**Exercise**
Each line below must be set down exactly; omit any image you find.

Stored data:
============

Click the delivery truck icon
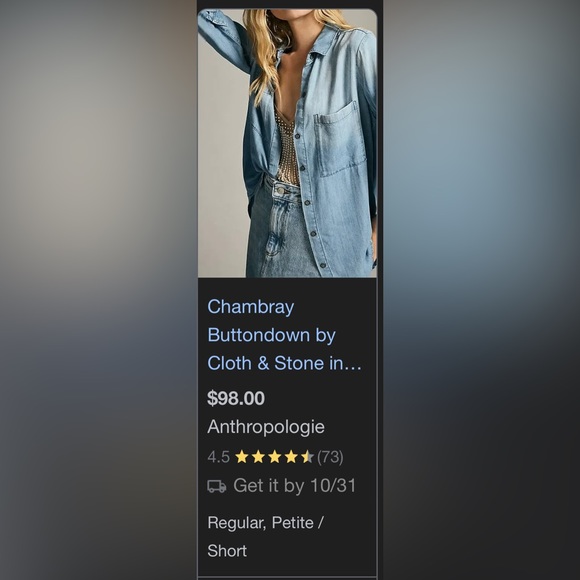 pyautogui.click(x=216, y=486)
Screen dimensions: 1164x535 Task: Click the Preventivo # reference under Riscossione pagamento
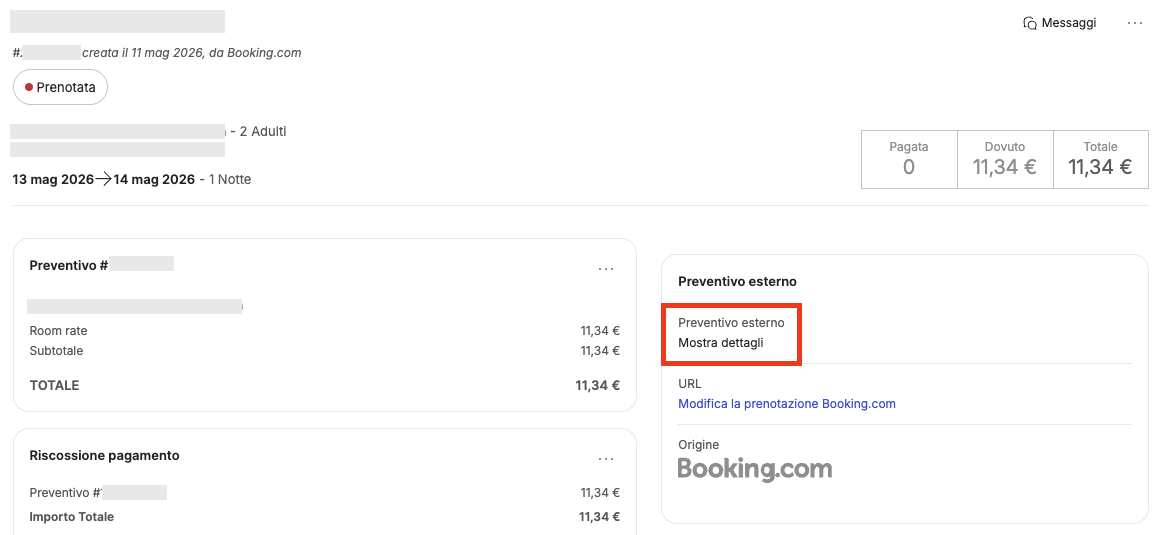click(98, 493)
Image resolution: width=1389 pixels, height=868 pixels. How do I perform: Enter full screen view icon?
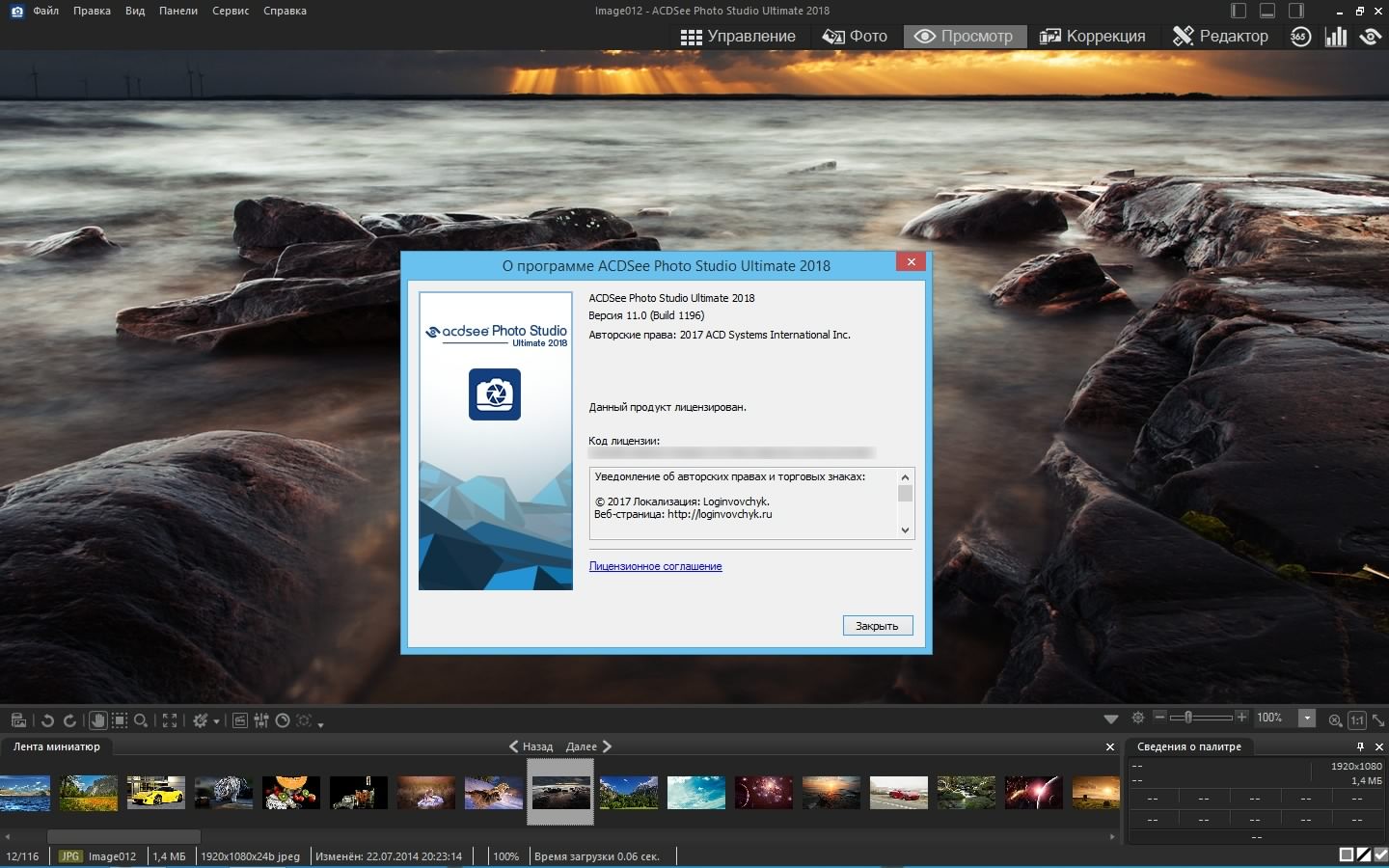(x=170, y=720)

============

**Answer box**
Click the delivery truck icon
 pyautogui.click(x=216, y=486)
Screen dimensions: 1164x535 Task: Click the Preventivo # reference under Riscossione pagamento
click(98, 493)
Image resolution: width=1389 pixels, height=868 pixels. How do I perform: Enter full screen view icon?
(x=170, y=720)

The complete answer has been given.